Engineering8 min read

Building observable agent loops that teams actually trust

Why the difference between a demo and production is telemetry, budgets, and human-readable traces—and how we wire them from day one.

Alex Rivera
Principal Engineer, Novelty Lab
observabilityagentsruntimetracing

Most agent failures in the wild are not model failures—they are control-flow failures. The system took an action nobody can explain, or it burned through token budgets before a human noticed. Production-grade agents need the same discipline as production-grade services: clear boundaries, measurable steps, and evidence when something goes wrong.

Treat each tool call as a span

We attach structured metadata to every tool invocation: intent, inputs (redacted where needed), latency, and outcome. That single habit turns “the bot did something weird” into a replayable timeline your security and support teams can audit.

  • Correlate user sessions with agent runs using a stable trace id.
  • Persist refusal reasons when policy blocks an action—do not swallow them.
  • Emit budget events when retries or fan-out approaches limits.
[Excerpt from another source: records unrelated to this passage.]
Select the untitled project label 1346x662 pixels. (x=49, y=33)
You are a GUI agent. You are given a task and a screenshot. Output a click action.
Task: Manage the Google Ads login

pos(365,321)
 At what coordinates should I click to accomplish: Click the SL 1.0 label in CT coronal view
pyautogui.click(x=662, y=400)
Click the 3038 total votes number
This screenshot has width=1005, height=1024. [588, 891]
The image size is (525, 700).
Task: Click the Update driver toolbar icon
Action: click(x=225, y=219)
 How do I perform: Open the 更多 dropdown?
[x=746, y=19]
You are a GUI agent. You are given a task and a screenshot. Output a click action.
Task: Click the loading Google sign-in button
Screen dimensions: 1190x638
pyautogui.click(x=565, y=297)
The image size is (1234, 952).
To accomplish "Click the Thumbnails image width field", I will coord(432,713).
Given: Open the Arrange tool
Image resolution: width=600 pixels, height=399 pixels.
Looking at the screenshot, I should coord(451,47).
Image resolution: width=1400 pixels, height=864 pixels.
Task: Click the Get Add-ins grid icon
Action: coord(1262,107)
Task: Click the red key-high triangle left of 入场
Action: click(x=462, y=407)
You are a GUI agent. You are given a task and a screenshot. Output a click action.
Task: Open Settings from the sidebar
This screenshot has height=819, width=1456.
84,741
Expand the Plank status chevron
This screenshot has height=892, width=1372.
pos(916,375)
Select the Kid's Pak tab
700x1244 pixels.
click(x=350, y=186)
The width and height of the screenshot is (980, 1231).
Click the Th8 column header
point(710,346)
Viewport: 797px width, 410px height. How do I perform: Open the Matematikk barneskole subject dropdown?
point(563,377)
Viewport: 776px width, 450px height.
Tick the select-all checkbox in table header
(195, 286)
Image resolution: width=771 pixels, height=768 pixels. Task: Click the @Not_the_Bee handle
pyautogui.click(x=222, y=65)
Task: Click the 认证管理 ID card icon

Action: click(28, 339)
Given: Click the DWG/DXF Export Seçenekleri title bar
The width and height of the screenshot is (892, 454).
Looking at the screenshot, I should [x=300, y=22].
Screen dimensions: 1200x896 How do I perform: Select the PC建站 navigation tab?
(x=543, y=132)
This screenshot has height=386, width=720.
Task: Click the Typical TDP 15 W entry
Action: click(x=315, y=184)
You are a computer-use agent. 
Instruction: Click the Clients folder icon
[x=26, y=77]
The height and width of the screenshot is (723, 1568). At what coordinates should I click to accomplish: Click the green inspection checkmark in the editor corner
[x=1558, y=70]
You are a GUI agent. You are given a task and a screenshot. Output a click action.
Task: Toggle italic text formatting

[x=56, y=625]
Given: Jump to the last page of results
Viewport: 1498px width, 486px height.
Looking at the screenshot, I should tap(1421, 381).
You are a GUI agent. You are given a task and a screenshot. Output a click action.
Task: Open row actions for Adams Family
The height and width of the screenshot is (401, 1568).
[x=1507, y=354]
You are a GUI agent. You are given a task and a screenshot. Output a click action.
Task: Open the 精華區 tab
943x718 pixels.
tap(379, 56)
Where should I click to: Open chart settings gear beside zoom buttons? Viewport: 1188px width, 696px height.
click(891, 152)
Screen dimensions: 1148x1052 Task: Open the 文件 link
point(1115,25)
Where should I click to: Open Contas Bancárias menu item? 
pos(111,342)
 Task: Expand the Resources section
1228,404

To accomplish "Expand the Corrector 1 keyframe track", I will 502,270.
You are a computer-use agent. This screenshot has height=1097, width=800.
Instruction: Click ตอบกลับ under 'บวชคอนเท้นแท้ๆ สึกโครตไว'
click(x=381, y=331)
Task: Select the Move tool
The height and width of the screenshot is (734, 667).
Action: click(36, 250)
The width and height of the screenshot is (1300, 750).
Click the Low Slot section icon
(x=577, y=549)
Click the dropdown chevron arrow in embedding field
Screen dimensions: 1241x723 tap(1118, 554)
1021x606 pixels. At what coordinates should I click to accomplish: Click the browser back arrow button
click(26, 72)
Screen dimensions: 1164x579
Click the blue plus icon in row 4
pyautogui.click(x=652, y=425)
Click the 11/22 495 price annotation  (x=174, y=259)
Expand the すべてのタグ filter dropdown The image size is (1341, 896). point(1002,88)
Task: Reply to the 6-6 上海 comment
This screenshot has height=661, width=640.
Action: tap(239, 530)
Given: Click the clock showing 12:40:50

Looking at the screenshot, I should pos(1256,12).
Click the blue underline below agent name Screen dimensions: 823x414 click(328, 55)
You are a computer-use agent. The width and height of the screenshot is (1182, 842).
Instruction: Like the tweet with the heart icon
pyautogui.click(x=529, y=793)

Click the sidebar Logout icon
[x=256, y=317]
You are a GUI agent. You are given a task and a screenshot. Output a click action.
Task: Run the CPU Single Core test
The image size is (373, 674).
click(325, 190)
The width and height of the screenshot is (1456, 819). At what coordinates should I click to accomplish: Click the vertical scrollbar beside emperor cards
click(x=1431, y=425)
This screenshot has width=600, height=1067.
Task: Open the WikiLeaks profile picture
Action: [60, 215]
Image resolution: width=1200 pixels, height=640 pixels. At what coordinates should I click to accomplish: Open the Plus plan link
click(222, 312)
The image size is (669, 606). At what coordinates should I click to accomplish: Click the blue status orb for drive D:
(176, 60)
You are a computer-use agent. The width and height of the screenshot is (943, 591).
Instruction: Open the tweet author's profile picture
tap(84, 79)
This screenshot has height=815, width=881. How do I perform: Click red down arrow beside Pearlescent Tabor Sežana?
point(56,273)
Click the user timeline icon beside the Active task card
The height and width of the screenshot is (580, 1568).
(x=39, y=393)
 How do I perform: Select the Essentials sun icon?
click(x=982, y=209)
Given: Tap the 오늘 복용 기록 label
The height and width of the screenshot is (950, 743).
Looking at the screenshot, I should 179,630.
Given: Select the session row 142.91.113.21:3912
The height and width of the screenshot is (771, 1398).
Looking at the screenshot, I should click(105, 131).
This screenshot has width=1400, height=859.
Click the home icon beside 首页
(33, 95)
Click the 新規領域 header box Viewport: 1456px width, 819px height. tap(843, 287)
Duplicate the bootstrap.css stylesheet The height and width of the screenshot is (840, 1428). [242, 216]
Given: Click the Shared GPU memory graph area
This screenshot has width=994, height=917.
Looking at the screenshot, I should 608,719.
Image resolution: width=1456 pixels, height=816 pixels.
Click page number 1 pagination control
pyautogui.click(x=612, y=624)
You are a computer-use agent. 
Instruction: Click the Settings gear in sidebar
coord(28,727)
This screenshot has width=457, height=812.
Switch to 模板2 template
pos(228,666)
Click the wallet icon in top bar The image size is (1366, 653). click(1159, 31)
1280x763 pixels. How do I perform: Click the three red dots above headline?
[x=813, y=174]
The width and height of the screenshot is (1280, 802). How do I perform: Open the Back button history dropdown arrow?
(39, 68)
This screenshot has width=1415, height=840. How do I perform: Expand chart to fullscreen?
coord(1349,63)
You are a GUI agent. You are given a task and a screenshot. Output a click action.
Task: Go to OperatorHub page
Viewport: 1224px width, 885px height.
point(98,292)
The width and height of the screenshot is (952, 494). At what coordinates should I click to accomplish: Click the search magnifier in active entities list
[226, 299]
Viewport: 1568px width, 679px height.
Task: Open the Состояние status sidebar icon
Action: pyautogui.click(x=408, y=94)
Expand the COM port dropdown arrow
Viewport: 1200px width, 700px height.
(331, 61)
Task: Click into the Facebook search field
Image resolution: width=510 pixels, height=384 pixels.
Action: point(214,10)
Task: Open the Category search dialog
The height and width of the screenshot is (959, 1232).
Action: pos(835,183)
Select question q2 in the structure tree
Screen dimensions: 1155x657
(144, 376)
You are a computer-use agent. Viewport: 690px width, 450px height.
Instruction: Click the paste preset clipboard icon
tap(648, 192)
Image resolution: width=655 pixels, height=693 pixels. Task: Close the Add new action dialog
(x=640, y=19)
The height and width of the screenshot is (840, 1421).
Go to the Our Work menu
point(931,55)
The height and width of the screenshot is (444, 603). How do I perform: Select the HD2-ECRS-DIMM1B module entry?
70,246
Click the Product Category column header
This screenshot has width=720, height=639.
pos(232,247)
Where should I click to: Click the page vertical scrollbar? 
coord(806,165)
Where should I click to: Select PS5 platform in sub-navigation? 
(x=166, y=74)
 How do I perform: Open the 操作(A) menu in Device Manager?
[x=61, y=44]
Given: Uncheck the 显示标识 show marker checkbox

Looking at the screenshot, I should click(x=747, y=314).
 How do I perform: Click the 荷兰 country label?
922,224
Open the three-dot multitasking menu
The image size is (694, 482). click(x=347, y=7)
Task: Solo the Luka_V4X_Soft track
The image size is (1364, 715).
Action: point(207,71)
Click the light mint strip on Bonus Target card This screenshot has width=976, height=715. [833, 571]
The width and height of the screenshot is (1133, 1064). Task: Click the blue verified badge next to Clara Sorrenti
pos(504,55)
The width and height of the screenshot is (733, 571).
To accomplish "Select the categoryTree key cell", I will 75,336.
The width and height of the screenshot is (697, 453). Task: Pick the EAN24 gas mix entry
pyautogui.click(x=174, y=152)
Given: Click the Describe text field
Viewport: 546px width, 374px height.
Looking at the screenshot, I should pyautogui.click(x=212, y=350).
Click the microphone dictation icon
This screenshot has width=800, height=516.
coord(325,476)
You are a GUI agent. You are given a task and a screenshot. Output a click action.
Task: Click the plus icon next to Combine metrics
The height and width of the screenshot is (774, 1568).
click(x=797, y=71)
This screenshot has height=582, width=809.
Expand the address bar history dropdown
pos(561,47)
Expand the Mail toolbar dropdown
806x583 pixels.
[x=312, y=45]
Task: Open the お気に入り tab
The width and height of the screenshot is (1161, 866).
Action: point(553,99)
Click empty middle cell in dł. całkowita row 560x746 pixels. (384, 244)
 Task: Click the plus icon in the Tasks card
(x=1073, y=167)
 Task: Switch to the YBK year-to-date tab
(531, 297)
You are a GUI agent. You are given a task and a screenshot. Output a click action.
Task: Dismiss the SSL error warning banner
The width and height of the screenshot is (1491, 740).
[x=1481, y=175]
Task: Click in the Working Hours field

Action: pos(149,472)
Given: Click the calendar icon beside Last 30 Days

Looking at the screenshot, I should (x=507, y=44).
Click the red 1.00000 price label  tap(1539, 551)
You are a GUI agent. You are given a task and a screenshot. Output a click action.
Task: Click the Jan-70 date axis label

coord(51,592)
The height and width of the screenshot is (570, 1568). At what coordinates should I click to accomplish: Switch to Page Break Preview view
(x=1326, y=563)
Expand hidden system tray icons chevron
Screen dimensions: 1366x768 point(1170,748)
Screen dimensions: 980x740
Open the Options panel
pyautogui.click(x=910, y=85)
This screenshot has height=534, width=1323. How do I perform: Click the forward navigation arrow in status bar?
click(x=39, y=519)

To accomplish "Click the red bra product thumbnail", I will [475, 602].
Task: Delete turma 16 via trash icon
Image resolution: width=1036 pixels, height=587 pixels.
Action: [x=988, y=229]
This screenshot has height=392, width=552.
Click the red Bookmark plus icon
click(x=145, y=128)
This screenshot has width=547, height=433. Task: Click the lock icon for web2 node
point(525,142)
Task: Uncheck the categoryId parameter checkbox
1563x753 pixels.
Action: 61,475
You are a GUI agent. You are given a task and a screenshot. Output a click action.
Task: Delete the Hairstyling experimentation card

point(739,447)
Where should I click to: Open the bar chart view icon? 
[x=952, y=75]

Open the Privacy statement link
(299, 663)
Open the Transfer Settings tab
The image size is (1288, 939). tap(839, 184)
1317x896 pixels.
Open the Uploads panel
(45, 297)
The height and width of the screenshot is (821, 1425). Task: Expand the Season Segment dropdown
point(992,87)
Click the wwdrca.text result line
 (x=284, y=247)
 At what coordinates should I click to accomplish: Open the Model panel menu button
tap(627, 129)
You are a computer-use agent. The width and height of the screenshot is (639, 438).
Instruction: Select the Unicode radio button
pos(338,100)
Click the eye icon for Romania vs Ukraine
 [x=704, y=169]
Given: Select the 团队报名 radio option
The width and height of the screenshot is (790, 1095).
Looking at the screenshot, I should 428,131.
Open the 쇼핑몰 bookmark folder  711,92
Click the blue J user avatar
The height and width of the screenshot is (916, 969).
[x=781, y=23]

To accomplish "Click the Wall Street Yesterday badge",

Human-in-the-loop is a feature, not a bug

Escalation paths should be first-class: which signals trigger review, what context the reviewer sees, and how overrides feed back into evaluation. If your dashboard cannot answer “who approved this and why,” you are not ready for regulated or high-stakes workflows.

Observability is how you earn the right to automate customer-facing decisions.

Novelty Lab runtime principles

Start with three golden paths—happy path, policy block, escalation—and prove you can drill from a customer ticket to the exact agent trace. Everything else is polish on top of that spine.